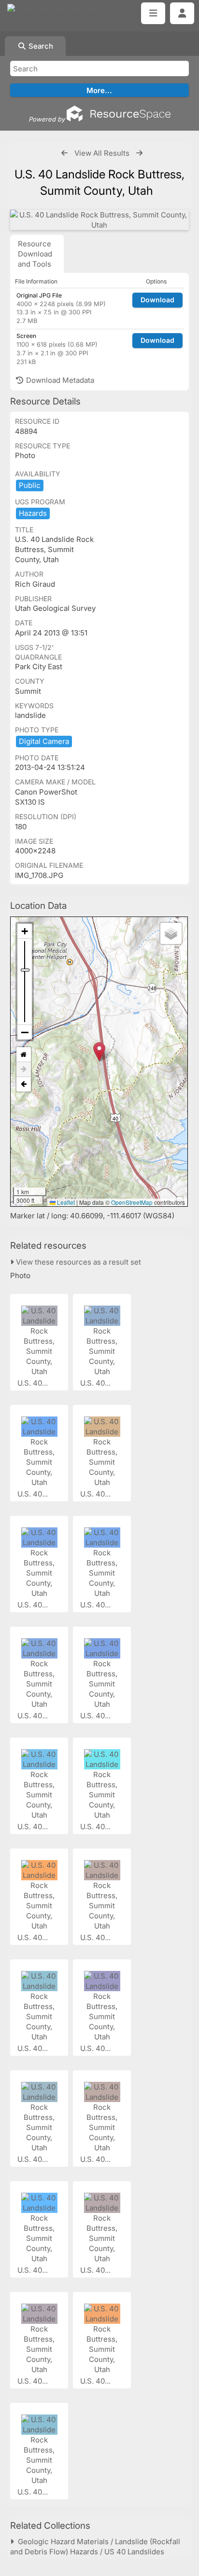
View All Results (101, 153)
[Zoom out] (24, 1032)
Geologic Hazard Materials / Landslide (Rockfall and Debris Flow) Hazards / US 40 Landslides (95, 2546)
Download (157, 300)
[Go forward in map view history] (23, 1069)
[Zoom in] (24, 931)
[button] (99, 1052)
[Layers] (171, 933)
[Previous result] (64, 153)
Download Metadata (59, 380)
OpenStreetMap (132, 1202)
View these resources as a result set (77, 1262)
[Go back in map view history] (23, 1084)
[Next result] (139, 153)
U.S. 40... (33, 1383)
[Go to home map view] (23, 1054)
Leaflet (65, 1202)
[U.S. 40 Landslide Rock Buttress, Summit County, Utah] (99, 220)
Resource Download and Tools (35, 254)
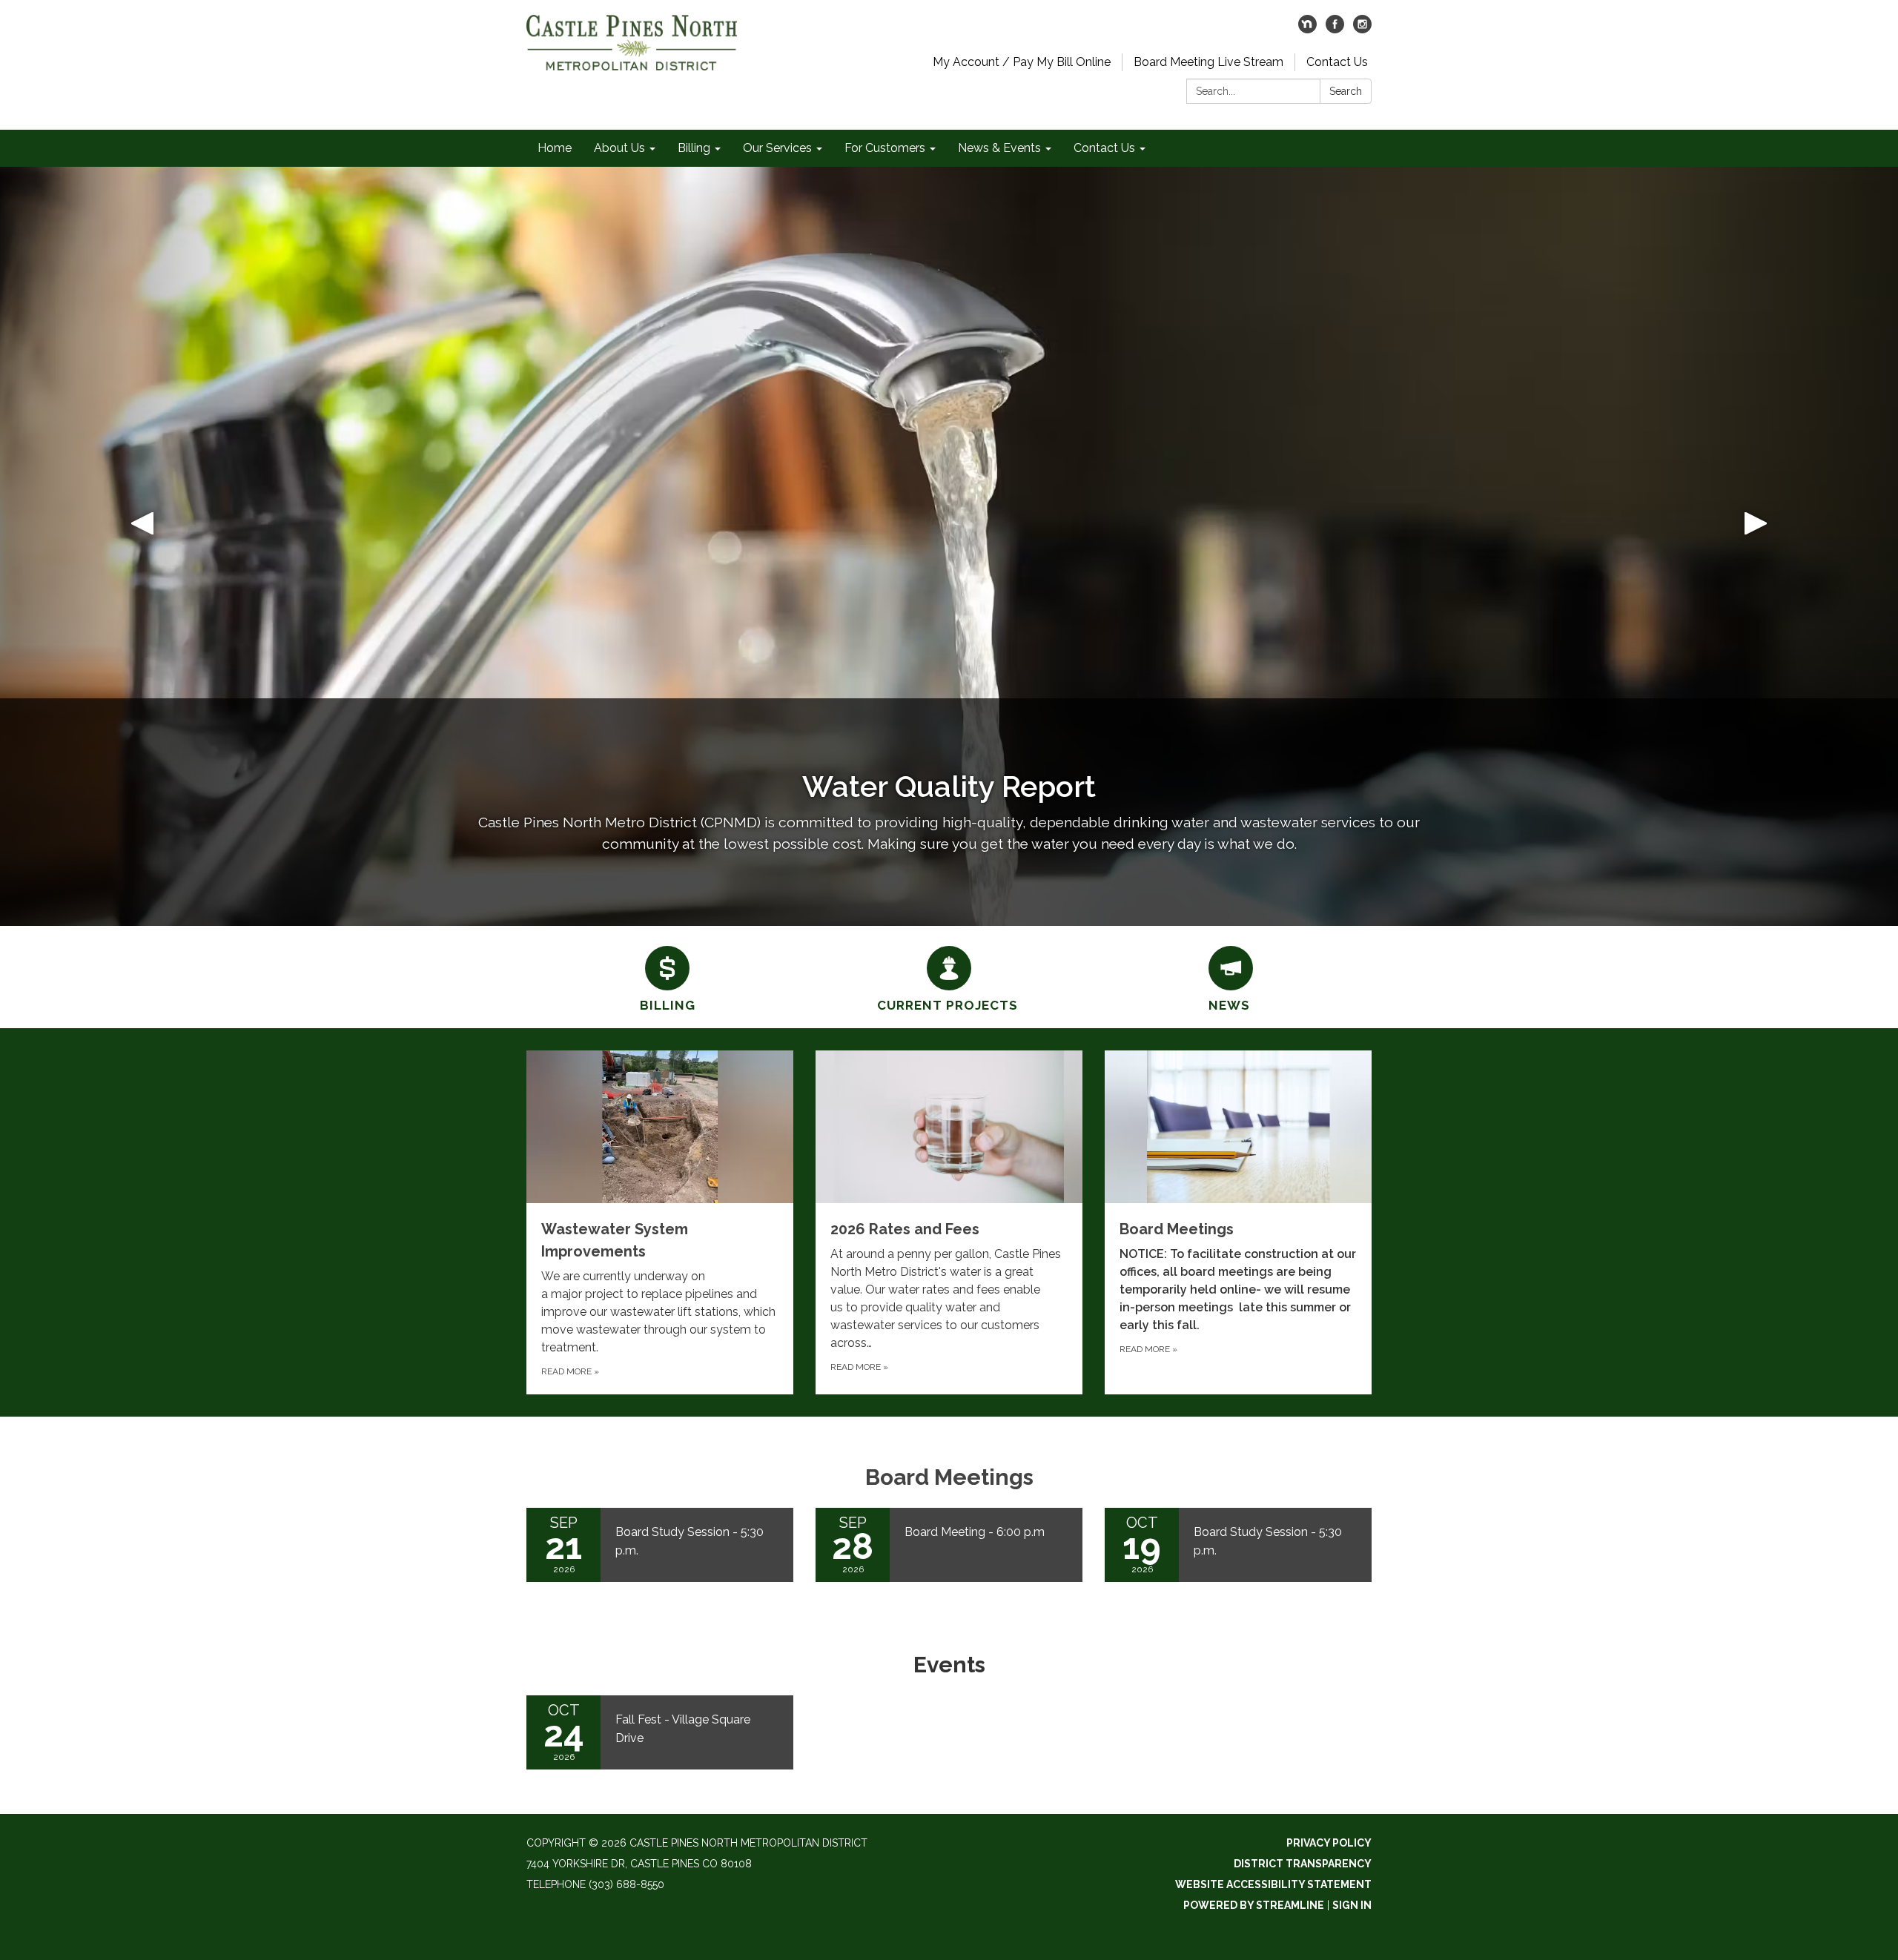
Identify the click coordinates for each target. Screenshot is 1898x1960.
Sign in (1352, 1905)
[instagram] (1362, 29)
____________
EXERCISE INSTRUCTIONS ->
Full transcription of the material, exact in every line, without images.

SOLUTION FOR THIS TASK ->
View All Results (101, 153)
[Zoom out] (24, 1032)
Geologic Hazard Materials / Landslide (Rockfall and Debris Flow) Hazards / US 40 Landslides (95, 2546)
Download (157, 300)
[Go forward in map view history] (23, 1069)
[Zoom in] (24, 931)
[button] (99, 1052)
[Layers] (171, 933)
[Previous result] (64, 153)
Download Metadata (59, 380)
OpenStreetMap (132, 1202)
View these resources as a result set (77, 1262)
[Go back in map view history] (23, 1084)
[Next result] (139, 153)
U.S. 40... (33, 1383)
[Go to home map view] (23, 1054)
Leaflet (65, 1202)
[U.S. 40 Landslide Rock Buttress, Summit County, Utah] (99, 220)
Resource Download and Tools (35, 254)
Identify the click coordinates for each target. Screenshot is 1898x1960.
Sign in (1352, 1905)
[instagram] (1362, 29)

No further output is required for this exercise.